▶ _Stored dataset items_
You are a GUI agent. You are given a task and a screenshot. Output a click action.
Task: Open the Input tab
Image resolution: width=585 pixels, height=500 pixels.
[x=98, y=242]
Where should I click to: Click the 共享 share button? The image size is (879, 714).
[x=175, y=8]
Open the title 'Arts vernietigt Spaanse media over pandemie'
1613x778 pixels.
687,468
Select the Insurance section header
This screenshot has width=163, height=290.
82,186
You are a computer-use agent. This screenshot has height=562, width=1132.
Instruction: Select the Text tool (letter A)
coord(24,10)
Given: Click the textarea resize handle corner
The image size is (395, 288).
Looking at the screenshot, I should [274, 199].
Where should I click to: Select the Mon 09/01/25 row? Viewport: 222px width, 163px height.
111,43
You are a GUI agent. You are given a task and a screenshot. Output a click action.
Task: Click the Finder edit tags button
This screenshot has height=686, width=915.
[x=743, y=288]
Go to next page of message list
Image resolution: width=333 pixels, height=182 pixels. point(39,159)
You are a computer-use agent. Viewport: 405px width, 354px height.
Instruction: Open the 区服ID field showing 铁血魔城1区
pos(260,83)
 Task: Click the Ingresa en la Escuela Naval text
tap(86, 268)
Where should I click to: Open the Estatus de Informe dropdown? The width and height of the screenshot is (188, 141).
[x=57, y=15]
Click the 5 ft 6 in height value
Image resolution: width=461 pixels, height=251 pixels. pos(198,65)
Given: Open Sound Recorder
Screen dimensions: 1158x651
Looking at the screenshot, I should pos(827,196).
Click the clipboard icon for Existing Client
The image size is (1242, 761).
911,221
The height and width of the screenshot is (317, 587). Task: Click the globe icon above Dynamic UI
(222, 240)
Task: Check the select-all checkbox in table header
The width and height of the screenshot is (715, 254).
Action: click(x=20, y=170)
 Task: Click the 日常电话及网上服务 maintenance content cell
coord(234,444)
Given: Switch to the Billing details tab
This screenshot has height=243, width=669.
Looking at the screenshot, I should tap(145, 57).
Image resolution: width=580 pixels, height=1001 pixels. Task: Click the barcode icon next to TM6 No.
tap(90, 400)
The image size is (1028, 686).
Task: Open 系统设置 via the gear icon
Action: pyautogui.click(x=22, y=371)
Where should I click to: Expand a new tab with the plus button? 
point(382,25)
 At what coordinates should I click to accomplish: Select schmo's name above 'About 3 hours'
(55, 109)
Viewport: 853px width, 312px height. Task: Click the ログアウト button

▶ _What you need to do_
Each entry needs to be copied out exactly as written.

▶ _Solution to this exercise_
You are a GUI agent. You are given a task and a screenshot. Output a click action.
Task: Open the Input tab
Image resolution: width=585 pixels, height=500 pixels.
[x=98, y=242]
Where should I click to: Click the 共享 share button? The image size is (879, 714).
[x=175, y=8]
Open the title 'Arts vernietigt Spaanse media over pandemie'
1613x778 pixels.
687,468
Select the Insurance section header
This screenshot has width=163, height=290.
82,186
You are a computer-use agent. This screenshot has height=562, width=1132.
Instruction: Select the Text tool (letter A)
coord(24,10)
Given: Click the textarea resize handle corner
The image size is (395, 288).
Looking at the screenshot, I should [274, 199].
Where should I click to: Select the Mon 09/01/25 row? Viewport: 222px width, 163px height.
111,43
You are a GUI agent. You are given a task and a screenshot. Output a click action.
Task: Click the Finder edit tags button
This screenshot has height=686, width=915.
[x=743, y=288]
Go to next page of message list
Image resolution: width=333 pixels, height=182 pixels. point(39,159)
You are a computer-use agent. Viewport: 405px width, 354px height.
Instruction: Open the 区服ID field showing 铁血魔城1区
pos(260,83)
 Task: Click the Ingresa en la Escuela Naval text
tap(86, 268)
Where should I click to: Open the Estatus de Informe dropdown? The width and height of the screenshot is (188, 141).
[x=57, y=15]
Click the 5 ft 6 in height value
Image resolution: width=461 pixels, height=251 pixels. pos(198,65)
Given: Open Sound Recorder
Screen dimensions: 1158x651
Looking at the screenshot, I should pos(827,196).
Click the clipboard icon for Existing Client
The image size is (1242, 761).
911,221
The height and width of the screenshot is (317, 587). Task: Click the globe icon above Dynamic UI
(222, 240)
Task: Check the select-all checkbox in table header
The width and height of the screenshot is (715, 254).
Action: click(x=20, y=170)
 Task: Click the 日常电话及网上服务 maintenance content cell
coord(234,444)
Given: Switch to the Billing details tab
This screenshot has height=243, width=669.
Looking at the screenshot, I should tap(145, 57).
Image resolution: width=580 pixels, height=1001 pixels. Task: Click the barcode icon next to TM6 No.
tap(90, 400)
The image size is (1028, 686).
Task: Open 系统设置 via the gear icon
Action: pyautogui.click(x=22, y=371)
Where should I click to: Expand a new tab with the plus button? 
point(382,25)
 At what coordinates should I click to accomplish: Select schmo's name above 'About 3 hours'
(55, 109)
Viewport: 853px width, 312px height. Task: Click the ログアウト button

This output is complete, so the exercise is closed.